Collected data:
BEGIN
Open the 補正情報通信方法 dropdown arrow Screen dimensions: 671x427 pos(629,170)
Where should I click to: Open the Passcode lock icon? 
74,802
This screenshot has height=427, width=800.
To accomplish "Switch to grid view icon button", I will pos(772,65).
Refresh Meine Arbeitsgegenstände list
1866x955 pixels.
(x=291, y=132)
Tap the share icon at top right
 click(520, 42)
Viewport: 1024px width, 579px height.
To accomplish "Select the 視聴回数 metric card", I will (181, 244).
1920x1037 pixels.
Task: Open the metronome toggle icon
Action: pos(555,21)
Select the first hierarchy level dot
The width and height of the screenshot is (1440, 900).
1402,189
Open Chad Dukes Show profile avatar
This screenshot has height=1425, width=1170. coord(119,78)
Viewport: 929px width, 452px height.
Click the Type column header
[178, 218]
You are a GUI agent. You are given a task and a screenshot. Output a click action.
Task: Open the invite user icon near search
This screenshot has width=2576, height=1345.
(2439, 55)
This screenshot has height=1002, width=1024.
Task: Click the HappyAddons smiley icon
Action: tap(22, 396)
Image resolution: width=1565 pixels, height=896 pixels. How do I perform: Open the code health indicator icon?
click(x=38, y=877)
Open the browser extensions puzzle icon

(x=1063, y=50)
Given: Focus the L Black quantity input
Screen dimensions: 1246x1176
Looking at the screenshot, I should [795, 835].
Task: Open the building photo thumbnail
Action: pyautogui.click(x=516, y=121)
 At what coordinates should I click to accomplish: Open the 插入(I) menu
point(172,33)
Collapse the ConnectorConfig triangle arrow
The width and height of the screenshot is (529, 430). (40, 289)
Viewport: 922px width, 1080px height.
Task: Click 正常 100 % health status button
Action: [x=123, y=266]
END
- **PROBLEM DESCRIPTION**
Output the records above precisely.

- **TASK SOLUTION**
Open the 補正情報通信方法 dropdown arrow Screen dimensions: 671x427 pos(629,170)
Where should I click to: Open the Passcode lock icon? 
74,802
This screenshot has height=427, width=800.
To accomplish "Switch to grid view icon button", I will pos(772,65).
Refresh Meine Arbeitsgegenstände list
1866x955 pixels.
(x=291, y=132)
Tap the share icon at top right
 click(520, 42)
Viewport: 1024px width, 579px height.
To accomplish "Select the 視聴回数 metric card", I will (181, 244).
1920x1037 pixels.
Task: Open the metronome toggle icon
Action: pos(555,21)
Select the first hierarchy level dot
The width and height of the screenshot is (1440, 900).
1402,189
Open Chad Dukes Show profile avatar
This screenshot has height=1425, width=1170. coord(119,78)
Viewport: 929px width, 452px height.
Click the Type column header
[178, 218]
You are a GUI agent. You are given a task and a screenshot. Output a click action.
Task: Open the invite user icon near search
This screenshot has width=2576, height=1345.
(2439, 55)
This screenshot has height=1002, width=1024.
Task: Click the HappyAddons smiley icon
Action: tap(22, 396)
Image resolution: width=1565 pixels, height=896 pixels. How do I perform: Open the code health indicator icon?
click(x=38, y=877)
Open the browser extensions puzzle icon

(x=1063, y=50)
Given: Focus the L Black quantity input
Screen dimensions: 1246x1176
Looking at the screenshot, I should [795, 835].
Task: Open the building photo thumbnail
Action: pyautogui.click(x=516, y=121)
 At what coordinates should I click to accomplish: Open the 插入(I) menu
point(172,33)
Collapse the ConnectorConfig triangle arrow
The width and height of the screenshot is (529, 430). (40, 289)
Viewport: 922px width, 1080px height.
Task: Click 正常 100 % health status button
Action: [x=123, y=266]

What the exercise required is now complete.